The US National Highway Traffic Safety Administration (NHTSA) has issued a letter agreeing with a solution it believes would allow repairers access to vehicle repair data in a manner complying with Massachusetts state law and US federal law.
In June 2023, the administration wrote to 22 vehicle manufacturers, saying they should not comply with the Massachusetts Data Access Law’s requirement for open and remote access to vehicle telematics transmitted over the internet because it was pre-empted by the federal Safety Act due to concerns regarding a vehicle’s critical safety systems.
However, in a new letter addressed to the Massachusetts Attorney General’s office, the NHTSA said it understands that, according to the Attorney General, using short-range wireless protocols such as Bluetooth would allow vehicle manufacturers to comply with the Data Access Law in a manner that would not be pre-empted.
“Limiting the geographical range of access would significantly reduce the risk that malicious actors could exploit vulnerabilities at scale to access multiple vehicles, including, importantly, when vehicles are driven on a roadway. Such a short-range wireless compliance approach, implemented appropriately, therefore would not be pre-empted,” the NHTSA said.
The Administration sought confirmation that such a solution would comply with the Massachusetts Data Access Law.

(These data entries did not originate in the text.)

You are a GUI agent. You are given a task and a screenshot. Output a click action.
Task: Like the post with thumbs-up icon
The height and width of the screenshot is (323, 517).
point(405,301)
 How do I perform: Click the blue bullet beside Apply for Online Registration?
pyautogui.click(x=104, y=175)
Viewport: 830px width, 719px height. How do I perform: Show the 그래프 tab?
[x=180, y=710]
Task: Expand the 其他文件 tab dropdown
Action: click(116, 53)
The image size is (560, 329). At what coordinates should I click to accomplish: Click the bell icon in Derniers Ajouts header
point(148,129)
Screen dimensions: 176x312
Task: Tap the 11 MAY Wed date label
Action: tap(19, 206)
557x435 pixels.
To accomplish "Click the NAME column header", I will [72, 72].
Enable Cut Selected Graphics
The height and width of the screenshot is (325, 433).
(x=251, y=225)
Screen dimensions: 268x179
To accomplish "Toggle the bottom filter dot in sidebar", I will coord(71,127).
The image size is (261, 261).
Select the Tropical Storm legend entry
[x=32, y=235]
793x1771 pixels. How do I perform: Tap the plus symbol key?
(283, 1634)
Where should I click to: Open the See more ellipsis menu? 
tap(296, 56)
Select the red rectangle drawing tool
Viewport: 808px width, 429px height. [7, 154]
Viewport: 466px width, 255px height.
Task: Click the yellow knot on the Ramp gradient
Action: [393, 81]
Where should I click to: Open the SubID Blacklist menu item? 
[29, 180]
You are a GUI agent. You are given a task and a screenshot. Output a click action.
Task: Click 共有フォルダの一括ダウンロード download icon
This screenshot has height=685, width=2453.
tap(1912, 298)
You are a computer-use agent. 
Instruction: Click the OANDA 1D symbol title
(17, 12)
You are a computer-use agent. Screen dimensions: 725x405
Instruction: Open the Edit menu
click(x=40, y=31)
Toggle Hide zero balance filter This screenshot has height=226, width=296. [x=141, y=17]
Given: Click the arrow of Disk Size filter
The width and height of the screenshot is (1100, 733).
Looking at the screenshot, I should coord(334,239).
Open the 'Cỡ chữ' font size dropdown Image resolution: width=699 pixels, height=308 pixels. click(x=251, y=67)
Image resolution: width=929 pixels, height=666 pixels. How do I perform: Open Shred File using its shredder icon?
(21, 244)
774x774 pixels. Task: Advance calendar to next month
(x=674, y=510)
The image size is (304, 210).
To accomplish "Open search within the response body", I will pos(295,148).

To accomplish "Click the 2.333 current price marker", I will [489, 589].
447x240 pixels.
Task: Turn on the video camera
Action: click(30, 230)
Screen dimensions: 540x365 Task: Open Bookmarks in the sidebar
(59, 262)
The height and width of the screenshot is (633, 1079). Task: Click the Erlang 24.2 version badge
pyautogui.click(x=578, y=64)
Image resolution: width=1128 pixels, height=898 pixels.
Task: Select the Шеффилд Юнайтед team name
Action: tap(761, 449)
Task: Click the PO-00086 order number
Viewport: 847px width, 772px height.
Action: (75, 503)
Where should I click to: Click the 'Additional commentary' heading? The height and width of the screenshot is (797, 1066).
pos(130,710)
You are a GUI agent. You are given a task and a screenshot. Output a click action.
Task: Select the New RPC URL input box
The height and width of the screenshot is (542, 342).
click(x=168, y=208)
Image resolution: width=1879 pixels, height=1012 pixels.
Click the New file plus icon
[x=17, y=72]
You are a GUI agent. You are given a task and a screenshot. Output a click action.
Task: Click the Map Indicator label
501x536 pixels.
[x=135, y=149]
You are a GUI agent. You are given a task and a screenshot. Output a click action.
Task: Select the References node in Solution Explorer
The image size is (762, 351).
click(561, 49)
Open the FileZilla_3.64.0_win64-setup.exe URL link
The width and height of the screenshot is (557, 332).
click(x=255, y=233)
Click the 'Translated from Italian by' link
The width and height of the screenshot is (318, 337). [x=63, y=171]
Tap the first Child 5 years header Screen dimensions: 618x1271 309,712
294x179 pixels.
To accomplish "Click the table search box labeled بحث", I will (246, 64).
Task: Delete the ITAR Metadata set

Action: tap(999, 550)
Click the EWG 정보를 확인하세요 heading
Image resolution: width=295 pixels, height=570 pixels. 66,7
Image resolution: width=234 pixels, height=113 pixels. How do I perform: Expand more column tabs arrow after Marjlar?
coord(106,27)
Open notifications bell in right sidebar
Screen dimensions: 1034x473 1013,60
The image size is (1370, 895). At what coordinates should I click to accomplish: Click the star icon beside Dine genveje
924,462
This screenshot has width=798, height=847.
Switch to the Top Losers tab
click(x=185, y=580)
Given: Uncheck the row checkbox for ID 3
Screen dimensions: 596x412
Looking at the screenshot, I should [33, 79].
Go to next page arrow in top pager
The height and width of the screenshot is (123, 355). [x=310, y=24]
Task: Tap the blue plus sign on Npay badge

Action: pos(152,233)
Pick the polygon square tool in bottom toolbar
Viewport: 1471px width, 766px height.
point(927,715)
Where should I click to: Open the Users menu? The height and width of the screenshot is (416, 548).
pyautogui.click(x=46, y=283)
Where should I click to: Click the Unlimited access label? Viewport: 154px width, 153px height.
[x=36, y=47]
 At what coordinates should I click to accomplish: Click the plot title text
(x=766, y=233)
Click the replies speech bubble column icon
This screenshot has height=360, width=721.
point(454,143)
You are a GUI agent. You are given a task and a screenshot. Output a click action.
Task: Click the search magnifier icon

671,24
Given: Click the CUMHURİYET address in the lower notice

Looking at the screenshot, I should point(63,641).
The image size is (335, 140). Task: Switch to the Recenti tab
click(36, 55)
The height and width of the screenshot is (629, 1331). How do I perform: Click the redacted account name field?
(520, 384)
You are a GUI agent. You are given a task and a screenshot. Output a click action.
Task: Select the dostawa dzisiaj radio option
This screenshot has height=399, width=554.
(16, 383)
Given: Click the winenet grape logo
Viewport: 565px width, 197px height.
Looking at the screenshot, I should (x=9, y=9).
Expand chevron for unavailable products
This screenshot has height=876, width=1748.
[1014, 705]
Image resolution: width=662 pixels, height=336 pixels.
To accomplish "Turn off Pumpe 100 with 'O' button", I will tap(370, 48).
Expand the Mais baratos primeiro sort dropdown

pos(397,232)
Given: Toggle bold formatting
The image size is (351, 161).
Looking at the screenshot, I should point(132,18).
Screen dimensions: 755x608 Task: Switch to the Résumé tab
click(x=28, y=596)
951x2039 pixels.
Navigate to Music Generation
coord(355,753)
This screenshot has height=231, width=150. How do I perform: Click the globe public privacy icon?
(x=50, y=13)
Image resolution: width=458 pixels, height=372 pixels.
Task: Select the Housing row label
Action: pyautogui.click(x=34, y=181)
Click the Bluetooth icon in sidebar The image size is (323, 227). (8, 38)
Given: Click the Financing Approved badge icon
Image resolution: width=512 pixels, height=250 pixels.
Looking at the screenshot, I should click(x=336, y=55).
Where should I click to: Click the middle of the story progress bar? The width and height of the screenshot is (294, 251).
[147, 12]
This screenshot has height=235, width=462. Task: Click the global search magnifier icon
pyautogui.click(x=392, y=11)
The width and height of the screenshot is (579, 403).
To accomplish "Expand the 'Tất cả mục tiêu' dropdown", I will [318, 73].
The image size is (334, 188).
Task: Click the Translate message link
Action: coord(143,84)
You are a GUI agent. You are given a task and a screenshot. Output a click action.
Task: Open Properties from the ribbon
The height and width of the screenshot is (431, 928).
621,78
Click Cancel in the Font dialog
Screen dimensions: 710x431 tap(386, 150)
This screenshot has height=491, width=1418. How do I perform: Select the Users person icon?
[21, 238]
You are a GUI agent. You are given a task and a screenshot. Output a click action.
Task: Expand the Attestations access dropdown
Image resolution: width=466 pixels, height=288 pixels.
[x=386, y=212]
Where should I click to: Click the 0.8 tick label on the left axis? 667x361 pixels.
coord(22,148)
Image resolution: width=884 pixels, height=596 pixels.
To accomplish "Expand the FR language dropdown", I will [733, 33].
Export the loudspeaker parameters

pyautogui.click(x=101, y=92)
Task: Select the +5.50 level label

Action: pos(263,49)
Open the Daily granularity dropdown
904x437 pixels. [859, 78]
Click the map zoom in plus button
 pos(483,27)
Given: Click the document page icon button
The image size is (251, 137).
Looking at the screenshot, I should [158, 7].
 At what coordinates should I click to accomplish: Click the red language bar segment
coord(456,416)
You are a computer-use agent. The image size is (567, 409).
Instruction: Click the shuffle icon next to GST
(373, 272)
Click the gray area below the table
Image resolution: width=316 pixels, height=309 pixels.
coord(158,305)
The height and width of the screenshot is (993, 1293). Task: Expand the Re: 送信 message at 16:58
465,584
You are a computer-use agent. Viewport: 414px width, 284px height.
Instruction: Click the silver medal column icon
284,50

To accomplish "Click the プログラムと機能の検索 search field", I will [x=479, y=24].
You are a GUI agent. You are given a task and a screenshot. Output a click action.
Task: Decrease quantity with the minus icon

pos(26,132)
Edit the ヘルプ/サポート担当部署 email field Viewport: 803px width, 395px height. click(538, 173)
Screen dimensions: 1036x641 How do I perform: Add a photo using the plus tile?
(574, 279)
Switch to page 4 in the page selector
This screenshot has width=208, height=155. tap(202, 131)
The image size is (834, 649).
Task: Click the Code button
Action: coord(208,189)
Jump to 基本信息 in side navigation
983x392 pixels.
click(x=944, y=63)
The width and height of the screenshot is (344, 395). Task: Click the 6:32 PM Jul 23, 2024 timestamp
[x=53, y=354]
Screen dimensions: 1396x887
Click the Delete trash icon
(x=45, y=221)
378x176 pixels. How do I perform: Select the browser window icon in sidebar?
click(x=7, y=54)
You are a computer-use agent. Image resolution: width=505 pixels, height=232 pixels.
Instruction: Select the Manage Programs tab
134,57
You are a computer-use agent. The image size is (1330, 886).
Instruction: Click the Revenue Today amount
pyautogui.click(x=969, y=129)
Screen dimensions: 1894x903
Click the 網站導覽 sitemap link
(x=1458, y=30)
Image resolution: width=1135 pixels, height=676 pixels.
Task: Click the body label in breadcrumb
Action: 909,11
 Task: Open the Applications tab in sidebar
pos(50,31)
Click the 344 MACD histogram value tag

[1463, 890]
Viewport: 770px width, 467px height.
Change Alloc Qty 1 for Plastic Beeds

It also noted that this solution is not currently available, and that vehicle manufacturers may require a reasonable period of time to securely develop, test, and implement the technology.
However, the US Public Interest Research Group (PIRG) said the proposed solution leaves a disparity between how dealerships and local mechanics can access repair data.
“When you buy a car, any data it generates should belong to you,” said Nathan Proctor, Senior Director of the PIRG’s Right to Repair Campaign.
Proctor called for a “frank conversation” about the future of internet-connected cars to ensure privacy, safety, and the right to repair is respected. “NHTSA’s latest letter could be the start of that conversation,” he added. “For example, it admits that the security problems in cars are not created by independent repair access; if there are security issues with car data, they are already there.
Proctor said the Campaign strongly supports the goals the NHTSA puts forward (to protect repair choice and maintain safety), but as it stands, the Administration has achieved neither goal. “Instead, it has allowed a proliferation of serious safety and monopolisation issues to continue without meaningful resistance. Let’s hope this new letter signals a change in approach,” he said. “We don’t plan to stop our work until cars not only are safe, but also enjoy the full slate of right to repair protections.”